Dr. Andrei Dermengiu
Anesthesiologist at European Cardiomyopathy Center
Q&A: What are the particular needs for the HOCM patient, related with the surgical management and the intensive care, before, after and during the intervention?
Cardiac surgery for correcting HOCM always requires general anesthesia and at least two days stay in the intensive care unit (ICU). The experience begins with the preoperative anesthesia visit. You will meet your anesthesiologist and you will discuss every aspect of your anesthesia and ICU recovery. Please write down any questions or wishes, as we are happy to work together to make your experience safe and as comfortable as possible. After signing your informed consent, you will be administered a light sedative (to improve your anxiety) and will be transferred to the operating room. General anesthetics will be administered in the IV lines and you will not feel or remember anything from this point to the time you comfortably wake up in the ICU.

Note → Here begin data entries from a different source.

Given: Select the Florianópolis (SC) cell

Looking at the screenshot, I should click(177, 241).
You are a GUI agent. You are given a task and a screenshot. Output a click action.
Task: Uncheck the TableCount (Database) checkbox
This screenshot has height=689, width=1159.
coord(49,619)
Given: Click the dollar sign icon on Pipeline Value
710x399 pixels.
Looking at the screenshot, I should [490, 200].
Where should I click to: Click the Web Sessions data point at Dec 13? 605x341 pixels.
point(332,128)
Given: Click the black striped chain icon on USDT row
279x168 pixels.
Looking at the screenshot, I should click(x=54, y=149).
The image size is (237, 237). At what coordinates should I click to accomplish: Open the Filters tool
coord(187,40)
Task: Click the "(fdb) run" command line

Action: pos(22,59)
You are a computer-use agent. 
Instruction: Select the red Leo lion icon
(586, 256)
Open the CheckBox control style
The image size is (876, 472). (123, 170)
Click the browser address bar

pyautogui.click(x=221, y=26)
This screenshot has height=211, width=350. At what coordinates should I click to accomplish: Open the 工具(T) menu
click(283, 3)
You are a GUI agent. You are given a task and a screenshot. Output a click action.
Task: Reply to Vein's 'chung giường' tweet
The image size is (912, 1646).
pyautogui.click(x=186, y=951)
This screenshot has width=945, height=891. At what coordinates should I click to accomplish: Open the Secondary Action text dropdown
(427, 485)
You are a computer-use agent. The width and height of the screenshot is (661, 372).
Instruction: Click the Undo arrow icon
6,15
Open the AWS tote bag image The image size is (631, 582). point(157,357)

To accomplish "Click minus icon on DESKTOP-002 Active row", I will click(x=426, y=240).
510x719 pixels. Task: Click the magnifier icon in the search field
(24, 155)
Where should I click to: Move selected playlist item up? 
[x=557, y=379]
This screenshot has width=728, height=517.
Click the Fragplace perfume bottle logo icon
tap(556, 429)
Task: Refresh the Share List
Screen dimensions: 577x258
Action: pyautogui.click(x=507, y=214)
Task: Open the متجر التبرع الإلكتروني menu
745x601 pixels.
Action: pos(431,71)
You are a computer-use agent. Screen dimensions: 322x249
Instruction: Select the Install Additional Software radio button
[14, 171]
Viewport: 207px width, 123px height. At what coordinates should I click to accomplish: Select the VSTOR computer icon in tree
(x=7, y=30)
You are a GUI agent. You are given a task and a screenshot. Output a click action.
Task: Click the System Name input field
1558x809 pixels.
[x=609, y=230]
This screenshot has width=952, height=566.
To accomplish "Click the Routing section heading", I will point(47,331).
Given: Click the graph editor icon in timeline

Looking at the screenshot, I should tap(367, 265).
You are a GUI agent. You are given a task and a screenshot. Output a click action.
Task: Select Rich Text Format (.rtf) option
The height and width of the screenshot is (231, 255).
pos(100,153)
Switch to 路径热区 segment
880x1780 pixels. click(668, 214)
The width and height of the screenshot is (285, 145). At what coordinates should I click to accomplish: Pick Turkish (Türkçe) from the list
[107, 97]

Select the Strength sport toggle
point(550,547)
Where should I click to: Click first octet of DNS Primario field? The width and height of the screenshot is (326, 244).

The HOCM patient requires special care with regard to hemodynamics (heart rhythm, blood pressure and heart filling) and complex physiological shifts that are managed by an expert anesthesiologist. For this to be carried out, it requires intravascular catheters to be inserted as you are asleep. After surgery, there is a standard two day stay in the ICU, and then you will be transferred back to your room on the cardiac surgery ward. Your experienced HOCM team, the anesthesiologist and ICU physician react swiftly to the fast-changing conditions that present before, during and after surgery so the patient may have a big improvement in life quality and live a normal life after surgical treatment.